RECORDED INFORMATION:
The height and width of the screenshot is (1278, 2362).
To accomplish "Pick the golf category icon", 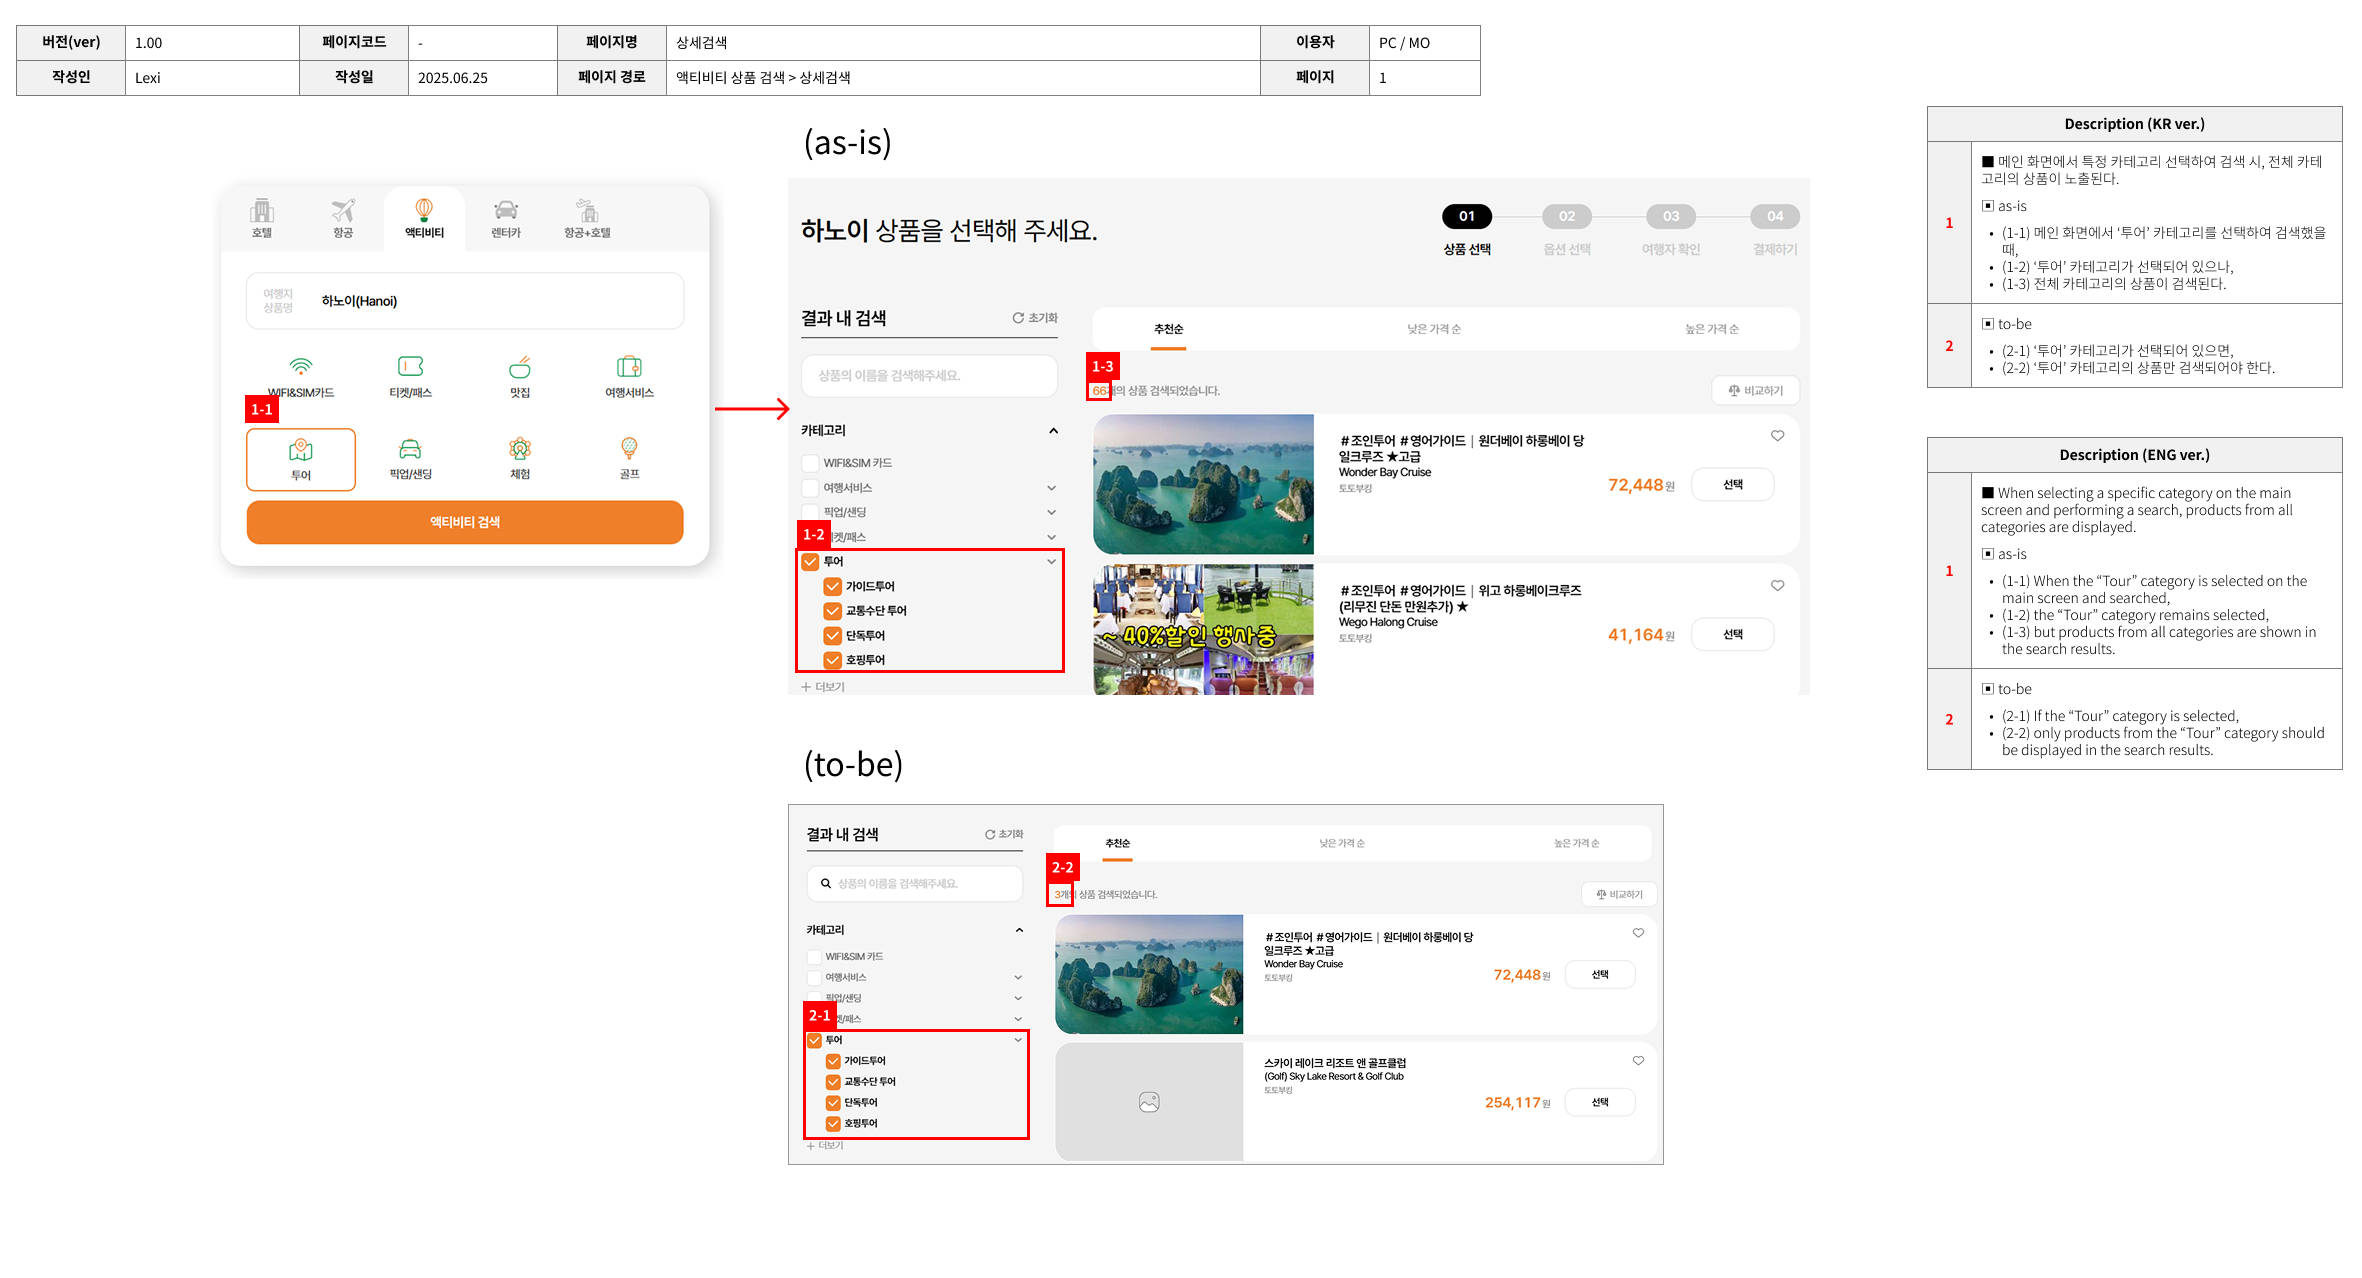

* * *

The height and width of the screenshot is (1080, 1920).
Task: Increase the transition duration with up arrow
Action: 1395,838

PROBLEM DESCRIPTION: Could the stretch from the line with "The height and width of the screenshot is (1278, 2362)." through the line with "the golf category" in the listing above be restated word for word, minus the pictures?

EXERCISE RESULT:
The height and width of the screenshot is (1278, 2362).
To accomplish "Pick the golf category icon", 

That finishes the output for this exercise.